China will ‘unwaveringly’ back private sector but scrutiny to stay, Communist Party congress spokesman says

  • All eyes are on the 20th party congress for signals on the way forward for a private sector hard-hit by the pandemic and regulatory crackdowns
  • Party recognises positive role of capital but must prevent unregulated expansion, congress spokesman asserts on eve of event

China’s ruling Communist Party has vowed to continue to push for the development of the private sector, while highlighting the importance of increased market scrutiny.

As delegates gathered in Beijing for a pivotal twice-a-decade meeting, the party also reaffirmed its resolve to “unwaveringly” open up the market further to foreign investors and continue to improve the country’s business environment.

This comes as foreign investors and private entrepreneurs alike – hard-hit by nearly three years of strict zero-Covid measures – anxiously wait for policy signals from the 20th party congress. Starting on Sunday, the weeklong event is expected to introduce a new line-up of top leaders and help the nation set course for the next five years.

While repeatedly hailing the contribution of private firms to economic growth and jobs, decision makers in Beijing declared in late 2020 that curbing the “disorderly expansion of capital” was a top priority.

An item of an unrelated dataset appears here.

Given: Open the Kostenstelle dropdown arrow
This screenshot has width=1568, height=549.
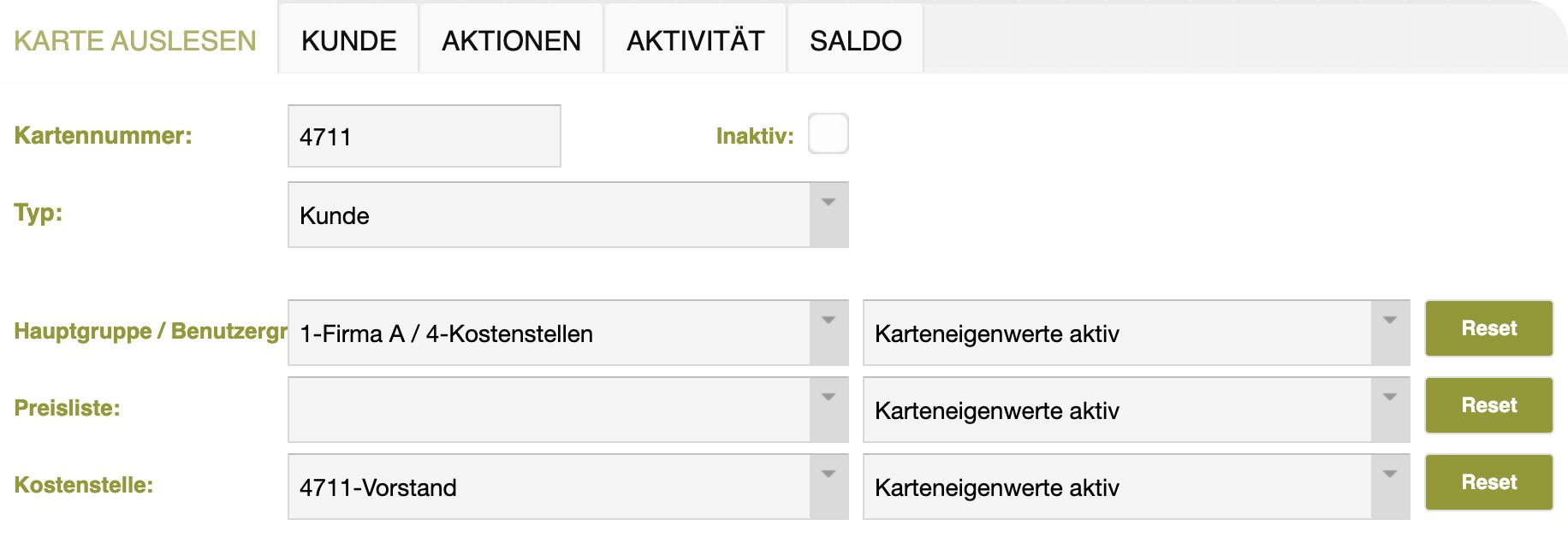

The drive for “common prosperity” also rose up the political agenda last year.

But those policy moves softened in 2022, after the economy was buffeted by the coronavirus pandemic and successive regulatory efforts to rein in private capital, such as crackdowns on tech giants, off-campus tutoring firms, property developers and wealthy celebrities.

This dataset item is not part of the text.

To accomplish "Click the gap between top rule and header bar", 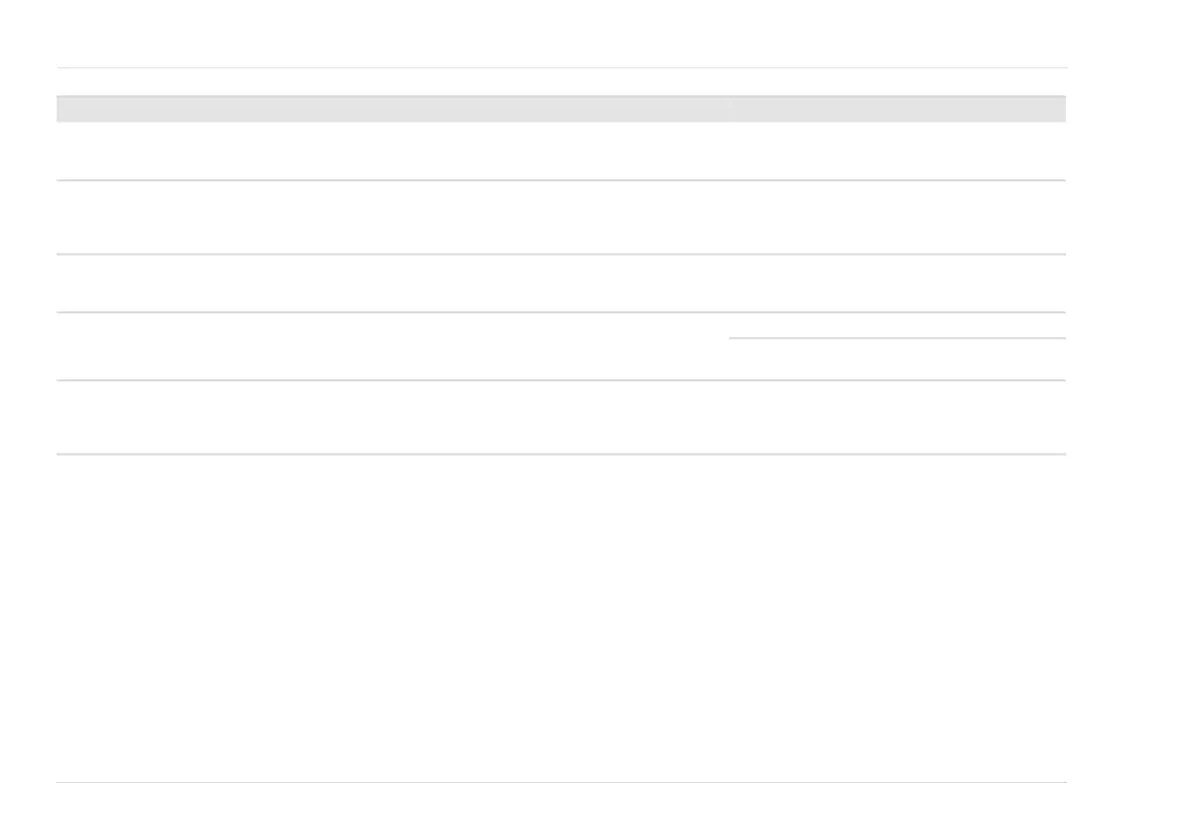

However, earlier this year Chinese President Xi Jinping still stressed the need to “regulate and guide the healthy development of all types of capital” with a “red and green” traffic light system, and urged tighter scrutiny of the market.

Curbs on unregulated capital expansion should not be seen as conflicting with facilitating sound development of the non-public sector, 20th congress spokesman Sun Yeli said.

“The private sector is an important part of the economic basis for upholding and developing socialism with Chinese characteristics. Entrepreneurs are an important force that the party must rally and rely on in the long term,” Sun said in response to a question from the South China Morning Post.

He said the party fully recognised the positive role played by capital, but was also careful to stress the importance of correctly understanding and grasping the character and ways of capital movement and preventing unregulated expansion.

“That is why we have adopted a traffic light approach,” said Sun, who is also the party’s deputy propaganda chief.

“This doesn’t mean capital is to be rejected, but to rather aim for a sound and orderly market economy and healthy capital development under the legal framework. And this, we believe, will not hinder the growth of the private economy but actually be conducive to it.”

Resolutely developing the public sector as well as supporting the non-public sector had become a principal policy of the party and the country, Sun said.

“This has been written into the basic strategies for upholding and developing socialism with Chinese characteristics in the new era. This policy has not changed and will not change,” he said.

“China is a law-based country, state-owned and private capital, domestic and foreign investment are all protected by the law.”

He added that China would draw on good practices in other parts of the world, enhance regulation while boosting development, and continue to build a market-oriented and law-based business environment of international standards.

As the signs point to a slowing Chinese economy, Sun said the party would not take the speed of growth to be the only yardstick of performance but focus more on longer-term issues.

“The economy is moving towards higher quality and efficiency, more equality and greater sustainability and security,” he said.

The Covid-19 pandemic and the international environment had caused downward pressures on China’s economy, he noted, while pointing out that “effective and robust response measures” had been taken.

Going forward, China’s Covid-19 response measures would show greater precision and effectiveness, and even better coordination between pandemic response and social and economic development, he pledged.

Sun argued that making domestic circulation the mainstay of the “dual circulation” strategy did not mean shutting out the outside world. Instead, China was trying to better link the domestic and international markets by unlocking the potential of demand at home.

“Opening up is China’s basic state policy,” he said. “No matter how the world may change, China’s resolve and will to open up unwaveringly will grow stronger and deeper.”